Regiões permanentemente escuras do planeta contêm água congelada e compostos orgânicos, que teriam chegado por meio de asteroides

Por Da Redação Atualizado em 6 Maio 2016, 16h24 - Publicado em 29 nov 2012, 18h54

Dados coletados pela sonda Messenger, lançada pela Nasa em 2004 para estudar Mercúrio, mostram que regiões permanentemente escuras do planeta contêm água congelada e material orgânico. Três estudos sobre o tema foram publicados nesta quinta-feira pela revista Science.

Os instrumentos da Messenger começaram a estudar o planeta de maneira detalhada apenas em março de 2011. Desde então, foram coletados dados que ajudam a entender como os planetas do Sistema Solar adquiriram água e algumas das substâncias químicas que possibilitam o surgimento de vida.

A proximidade de Mercúrio com o Sol poderia sugerir que o planeta fosse muito quente para a existência de gelo. No entanto, Mercúrio possui uma leve inclinação em relação ao Sol, o que faz com que algumas regiões de seu Polo Norte nunca sejam atingidas pela luz solar.

Em 1991, dados coletados pelo radiotelescópio de Arecibo, em Porto Rico, detectaram trechos claros no polo do planeta. Os cientistas teorizaram, então, tratar-se de água, mas a hipótese não havia sido testada. As novas observações dão suporte à ideia de que é mesmo água, na forma de gelo, o principal constituinte dessas manchas. O gelo está exposto na superfície do planeta em locais onde as temperaturas são as mais baixas possíveis. Nas demais regiões, está enterrado debaixo de um material escuro.
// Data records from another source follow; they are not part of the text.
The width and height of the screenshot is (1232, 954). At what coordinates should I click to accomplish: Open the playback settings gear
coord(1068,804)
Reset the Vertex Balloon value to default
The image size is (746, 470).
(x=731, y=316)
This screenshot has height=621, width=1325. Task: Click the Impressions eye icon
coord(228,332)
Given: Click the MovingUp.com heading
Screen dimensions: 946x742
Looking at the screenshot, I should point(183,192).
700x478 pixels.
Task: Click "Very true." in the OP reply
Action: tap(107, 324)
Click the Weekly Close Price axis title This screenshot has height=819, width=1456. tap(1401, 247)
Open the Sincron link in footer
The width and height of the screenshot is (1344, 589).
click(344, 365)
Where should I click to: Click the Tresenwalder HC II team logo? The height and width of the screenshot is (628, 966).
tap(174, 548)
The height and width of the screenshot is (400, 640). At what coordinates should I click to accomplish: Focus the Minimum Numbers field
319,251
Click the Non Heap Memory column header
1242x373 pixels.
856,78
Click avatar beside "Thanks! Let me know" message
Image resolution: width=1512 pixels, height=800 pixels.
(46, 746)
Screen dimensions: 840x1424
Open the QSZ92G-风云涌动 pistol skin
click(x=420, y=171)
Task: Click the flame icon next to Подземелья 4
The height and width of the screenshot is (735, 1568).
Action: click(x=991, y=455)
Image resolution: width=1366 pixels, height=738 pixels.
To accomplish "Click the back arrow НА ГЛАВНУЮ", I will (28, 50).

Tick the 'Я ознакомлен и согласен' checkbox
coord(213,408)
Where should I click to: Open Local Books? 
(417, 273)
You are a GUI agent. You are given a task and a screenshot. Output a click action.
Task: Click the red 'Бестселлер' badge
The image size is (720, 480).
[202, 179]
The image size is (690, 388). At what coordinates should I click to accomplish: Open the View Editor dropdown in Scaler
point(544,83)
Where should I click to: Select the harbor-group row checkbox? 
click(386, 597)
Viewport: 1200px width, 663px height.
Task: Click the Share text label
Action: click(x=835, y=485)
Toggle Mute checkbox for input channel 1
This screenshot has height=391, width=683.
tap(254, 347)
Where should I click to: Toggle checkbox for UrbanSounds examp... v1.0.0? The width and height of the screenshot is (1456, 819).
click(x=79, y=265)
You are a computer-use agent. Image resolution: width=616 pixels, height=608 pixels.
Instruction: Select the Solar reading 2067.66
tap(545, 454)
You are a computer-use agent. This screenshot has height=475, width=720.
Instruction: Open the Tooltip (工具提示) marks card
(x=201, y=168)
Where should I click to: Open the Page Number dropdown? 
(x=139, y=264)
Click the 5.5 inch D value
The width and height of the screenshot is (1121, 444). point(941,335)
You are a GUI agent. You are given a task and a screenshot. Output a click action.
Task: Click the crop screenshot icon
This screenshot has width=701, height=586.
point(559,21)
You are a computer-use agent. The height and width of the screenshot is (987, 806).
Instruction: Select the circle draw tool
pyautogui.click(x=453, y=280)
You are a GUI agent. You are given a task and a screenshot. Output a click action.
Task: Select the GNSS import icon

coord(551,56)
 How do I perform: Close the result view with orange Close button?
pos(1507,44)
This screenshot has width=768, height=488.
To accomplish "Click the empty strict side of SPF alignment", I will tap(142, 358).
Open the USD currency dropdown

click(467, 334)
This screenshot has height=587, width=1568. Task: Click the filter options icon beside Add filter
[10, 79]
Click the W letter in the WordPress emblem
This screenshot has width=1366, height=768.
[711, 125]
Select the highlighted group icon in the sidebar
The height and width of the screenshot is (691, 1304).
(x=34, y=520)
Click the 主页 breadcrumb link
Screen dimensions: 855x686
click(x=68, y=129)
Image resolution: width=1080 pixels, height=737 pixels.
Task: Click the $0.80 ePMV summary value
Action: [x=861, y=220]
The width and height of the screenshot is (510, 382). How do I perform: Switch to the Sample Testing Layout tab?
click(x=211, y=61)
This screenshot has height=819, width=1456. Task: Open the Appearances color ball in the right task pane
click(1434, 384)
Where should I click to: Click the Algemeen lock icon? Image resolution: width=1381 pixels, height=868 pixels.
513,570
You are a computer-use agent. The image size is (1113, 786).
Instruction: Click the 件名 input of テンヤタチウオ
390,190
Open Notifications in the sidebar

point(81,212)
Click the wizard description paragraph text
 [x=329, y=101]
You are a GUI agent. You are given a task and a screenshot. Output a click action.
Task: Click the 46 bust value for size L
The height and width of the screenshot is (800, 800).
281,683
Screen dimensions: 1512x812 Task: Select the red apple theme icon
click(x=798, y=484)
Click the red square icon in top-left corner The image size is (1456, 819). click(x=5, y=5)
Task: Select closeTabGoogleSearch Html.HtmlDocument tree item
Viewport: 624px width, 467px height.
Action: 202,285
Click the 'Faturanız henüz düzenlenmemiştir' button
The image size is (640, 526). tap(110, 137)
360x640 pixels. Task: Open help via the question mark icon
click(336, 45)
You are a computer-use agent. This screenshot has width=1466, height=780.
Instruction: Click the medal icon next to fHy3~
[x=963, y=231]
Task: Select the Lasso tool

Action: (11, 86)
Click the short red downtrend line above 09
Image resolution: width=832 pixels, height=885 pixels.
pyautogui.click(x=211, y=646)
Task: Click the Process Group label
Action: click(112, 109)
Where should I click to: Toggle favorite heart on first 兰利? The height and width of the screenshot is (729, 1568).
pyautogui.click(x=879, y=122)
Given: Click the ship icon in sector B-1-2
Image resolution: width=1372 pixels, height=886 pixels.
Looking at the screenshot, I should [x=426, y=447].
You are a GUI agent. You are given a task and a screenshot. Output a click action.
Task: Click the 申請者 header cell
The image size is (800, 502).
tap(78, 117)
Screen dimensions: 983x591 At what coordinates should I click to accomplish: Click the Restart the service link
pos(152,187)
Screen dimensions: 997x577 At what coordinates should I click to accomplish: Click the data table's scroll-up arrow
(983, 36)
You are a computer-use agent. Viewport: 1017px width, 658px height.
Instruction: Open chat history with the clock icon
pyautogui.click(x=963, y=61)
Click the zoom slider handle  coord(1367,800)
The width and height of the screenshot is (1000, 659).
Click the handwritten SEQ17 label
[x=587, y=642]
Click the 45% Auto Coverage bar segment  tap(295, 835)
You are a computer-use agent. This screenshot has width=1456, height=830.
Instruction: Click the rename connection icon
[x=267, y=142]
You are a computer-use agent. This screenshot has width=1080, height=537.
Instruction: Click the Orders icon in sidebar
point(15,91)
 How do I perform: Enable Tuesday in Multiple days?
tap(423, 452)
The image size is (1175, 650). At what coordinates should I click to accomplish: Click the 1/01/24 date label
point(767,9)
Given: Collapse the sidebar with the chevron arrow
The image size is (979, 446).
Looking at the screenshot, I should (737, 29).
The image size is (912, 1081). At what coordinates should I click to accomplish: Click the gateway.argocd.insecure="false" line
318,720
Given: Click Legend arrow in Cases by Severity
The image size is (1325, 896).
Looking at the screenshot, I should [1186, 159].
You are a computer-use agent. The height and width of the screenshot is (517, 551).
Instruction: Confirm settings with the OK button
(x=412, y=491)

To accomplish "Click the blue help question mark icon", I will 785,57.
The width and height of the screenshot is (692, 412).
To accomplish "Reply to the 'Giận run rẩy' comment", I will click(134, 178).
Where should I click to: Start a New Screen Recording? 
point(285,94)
Compostos orgânicos – Usando os instrumentos da nave, os pesquisadores conseguiram medir a concentração de hidrogênio nas crateras – que indica qual a concentração de água. “A partir de medições do nêutrons, conseguimos estimar que o gelo se encontra debaixo de uma camada com muito menos hidrogênio. Essa camada tem entre 10 e 20 centímetros de grossura”, diz David Lawrence, cientista do Laboratório de Física Aplicada da Universidade John Hopkins.

Em outro estudo, os pesquisadores mediram a região escura do planeta usando comprimentos de onda próximos do infravermelho. Eles encontraram depósitos claros e escuros. Nas áreas escuras, confirmou-se que o gelo está coberto por camadas que o isolavam termicamente. Segundo os pesquisadores, o impacto de cometas ou asteroides poderia ter formado tanto os depósitos claros quanto os escuros, uma descoberta corroborada pelo terceiro estudo do conjunto.

“O material escuro é provavelmente uma mistura complexa de compostos orgânicos levados até Mercúrio pelo impacto de cometas e asteroides, os mesmo objetos que levaram água para outros planetas”, diz David Paige, pesquisador da Universidade da Califórnia e autor do estudo.

“Por mais de 20 anos, os cientistas têm discutido se o planeta mais perto do Sol possui quantidades abundantes de água em suas regiões escuras. A Messenger agora forneceu um veredito afirmativo definitivo”, diz Sean Solomon, pesquisador da Universidade de Columbia.